## EXERCISE DESCRIPTION
Below is a listing. Gather each line of it that contains "with".

=== Section Start ===

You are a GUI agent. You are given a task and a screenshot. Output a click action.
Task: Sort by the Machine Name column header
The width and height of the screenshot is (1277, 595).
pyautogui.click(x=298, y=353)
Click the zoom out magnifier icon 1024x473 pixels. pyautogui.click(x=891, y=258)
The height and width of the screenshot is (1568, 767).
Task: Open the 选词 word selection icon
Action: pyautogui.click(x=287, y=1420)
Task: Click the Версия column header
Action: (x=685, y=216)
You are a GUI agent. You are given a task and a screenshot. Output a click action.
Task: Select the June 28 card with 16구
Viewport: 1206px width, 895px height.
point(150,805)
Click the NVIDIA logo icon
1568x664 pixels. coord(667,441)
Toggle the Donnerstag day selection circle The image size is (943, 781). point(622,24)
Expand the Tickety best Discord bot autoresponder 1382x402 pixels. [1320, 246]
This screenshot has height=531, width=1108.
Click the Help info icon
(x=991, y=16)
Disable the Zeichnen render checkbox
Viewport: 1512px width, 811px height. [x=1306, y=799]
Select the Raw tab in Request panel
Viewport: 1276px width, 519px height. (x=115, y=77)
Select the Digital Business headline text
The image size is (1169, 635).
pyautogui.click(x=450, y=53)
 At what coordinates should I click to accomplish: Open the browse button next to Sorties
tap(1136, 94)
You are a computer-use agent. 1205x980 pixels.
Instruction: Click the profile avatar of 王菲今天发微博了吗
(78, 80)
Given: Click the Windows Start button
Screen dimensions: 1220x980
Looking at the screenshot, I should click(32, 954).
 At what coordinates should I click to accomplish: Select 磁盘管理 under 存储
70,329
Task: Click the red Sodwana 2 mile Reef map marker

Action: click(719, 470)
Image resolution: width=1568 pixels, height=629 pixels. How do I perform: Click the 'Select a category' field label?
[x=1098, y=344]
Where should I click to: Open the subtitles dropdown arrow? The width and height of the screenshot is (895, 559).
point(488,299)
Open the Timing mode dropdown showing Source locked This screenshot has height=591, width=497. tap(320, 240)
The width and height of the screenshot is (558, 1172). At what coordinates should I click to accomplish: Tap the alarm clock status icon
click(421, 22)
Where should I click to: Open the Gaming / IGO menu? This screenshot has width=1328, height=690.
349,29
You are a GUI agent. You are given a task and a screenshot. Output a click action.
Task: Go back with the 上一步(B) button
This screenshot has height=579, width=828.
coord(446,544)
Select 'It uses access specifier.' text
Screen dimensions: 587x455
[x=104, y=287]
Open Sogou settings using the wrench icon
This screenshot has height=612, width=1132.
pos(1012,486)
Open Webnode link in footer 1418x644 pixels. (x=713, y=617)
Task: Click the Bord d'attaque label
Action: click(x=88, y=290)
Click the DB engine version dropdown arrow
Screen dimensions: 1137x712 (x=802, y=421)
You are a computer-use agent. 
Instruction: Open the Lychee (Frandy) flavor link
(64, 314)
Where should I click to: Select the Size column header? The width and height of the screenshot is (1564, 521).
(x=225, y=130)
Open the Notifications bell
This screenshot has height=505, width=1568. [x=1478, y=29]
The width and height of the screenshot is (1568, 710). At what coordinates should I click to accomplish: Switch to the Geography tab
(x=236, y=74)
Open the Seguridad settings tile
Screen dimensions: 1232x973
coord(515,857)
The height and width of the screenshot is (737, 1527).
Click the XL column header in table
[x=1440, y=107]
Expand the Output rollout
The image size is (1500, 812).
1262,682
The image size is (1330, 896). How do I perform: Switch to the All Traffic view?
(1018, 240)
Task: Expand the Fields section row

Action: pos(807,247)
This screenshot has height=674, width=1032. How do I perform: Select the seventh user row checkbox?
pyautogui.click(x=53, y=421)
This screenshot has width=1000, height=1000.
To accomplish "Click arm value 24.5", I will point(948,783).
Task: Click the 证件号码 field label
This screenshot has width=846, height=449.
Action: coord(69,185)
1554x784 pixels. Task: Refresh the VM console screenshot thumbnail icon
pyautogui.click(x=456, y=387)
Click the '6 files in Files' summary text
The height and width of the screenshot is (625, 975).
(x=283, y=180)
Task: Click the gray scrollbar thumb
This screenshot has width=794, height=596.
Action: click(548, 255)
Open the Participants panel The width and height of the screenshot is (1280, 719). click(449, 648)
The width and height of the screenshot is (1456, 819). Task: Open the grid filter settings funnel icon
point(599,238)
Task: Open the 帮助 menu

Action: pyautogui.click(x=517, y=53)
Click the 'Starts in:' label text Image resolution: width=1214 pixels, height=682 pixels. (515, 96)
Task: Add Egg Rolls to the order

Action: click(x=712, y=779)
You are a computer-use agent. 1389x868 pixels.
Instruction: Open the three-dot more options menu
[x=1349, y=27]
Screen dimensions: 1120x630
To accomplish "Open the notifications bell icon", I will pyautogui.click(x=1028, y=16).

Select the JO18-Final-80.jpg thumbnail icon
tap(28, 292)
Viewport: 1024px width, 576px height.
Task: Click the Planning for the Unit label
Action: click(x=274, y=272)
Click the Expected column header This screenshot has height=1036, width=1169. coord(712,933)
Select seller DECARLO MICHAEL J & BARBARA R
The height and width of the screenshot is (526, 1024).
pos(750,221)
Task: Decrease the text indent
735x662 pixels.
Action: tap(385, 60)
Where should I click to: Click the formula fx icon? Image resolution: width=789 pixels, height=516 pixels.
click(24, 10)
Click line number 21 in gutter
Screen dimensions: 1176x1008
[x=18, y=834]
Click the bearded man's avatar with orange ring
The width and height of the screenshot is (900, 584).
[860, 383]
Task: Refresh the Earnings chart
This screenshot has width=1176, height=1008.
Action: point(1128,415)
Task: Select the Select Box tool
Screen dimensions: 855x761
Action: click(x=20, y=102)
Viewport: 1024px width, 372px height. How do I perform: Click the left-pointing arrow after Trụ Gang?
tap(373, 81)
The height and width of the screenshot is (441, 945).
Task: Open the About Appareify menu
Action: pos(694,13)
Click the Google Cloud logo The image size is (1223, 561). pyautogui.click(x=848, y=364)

=== Section End ===

## ANSWER SPACE
Task: Select the June 28 card with 16구
Task: Go back with the 上一步(B) button
Click the bearded man's avatar with orange ring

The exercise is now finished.